Senate Majority Leader Harry Reid (D-NV) and Minority Leader Mitch McConnell (R-KY) are in the final stages of an agreement that would re-open federal agencies and avert the threat of the country missing its deadline to raise the federal debt limit, Politico and other outlets reported.
McConnell and Reid reportedly resumed negotiations after a proposal by House Speaker John Boehner (R-OH) was scuttled by a lack of support from both his own party and Democrats.
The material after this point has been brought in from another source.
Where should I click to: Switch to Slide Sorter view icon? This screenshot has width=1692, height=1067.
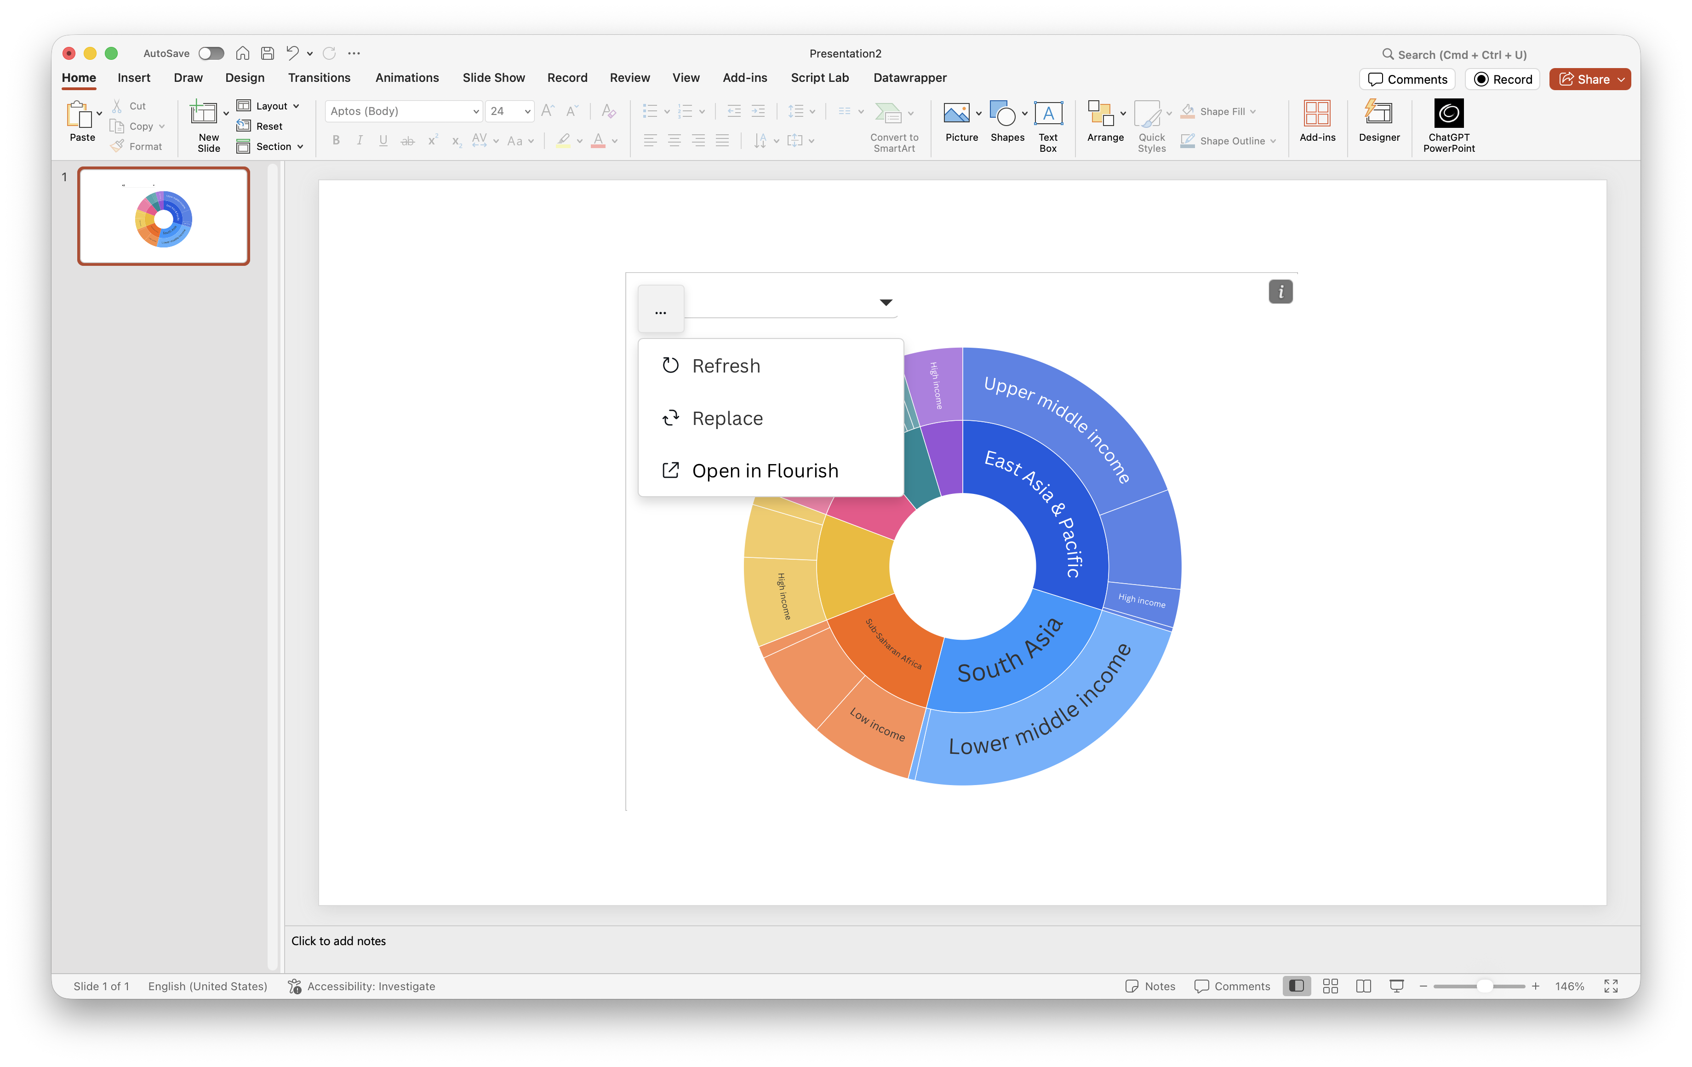click(1330, 986)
The two senators will meet with their respective caucuses on Wednesday.
“I know I speak for many of us who were working in good faith when I say we felt blindsided by news from the House,” Reid told NBC News.
The bill would call for $986 billion in government funding, raise the debt ceiling until Feb. 7 and keep government agencies open until Jan. 15. Lawmakers would have until Dec. 13 to negotiate further details through a conference committee, though Republicans have rejected almost 20 attempts this year to convene such meetings.
Staffers for Reid and McConnell told NBC News they were close to completing the proposal’s final language, which will reportedly include funding for the Affordable Care Act — the impetus behind the GOP-led shutdown — and grant the Treasury Department the ability to use “extraordinary measures” to keep up on its bills in case another agreement on the limit cannot be reached before the February deadline.
The two senators are expected to brief their respective caucuses on Wednesday.
“In order to move this quickly tomorrow or as soon as possible thereafter we need the cooperation of members,” Sen. Dick Durbin (D-IL) told Politico. “If they want to drag their feet, use every objection they can, it’s going to take a few days.”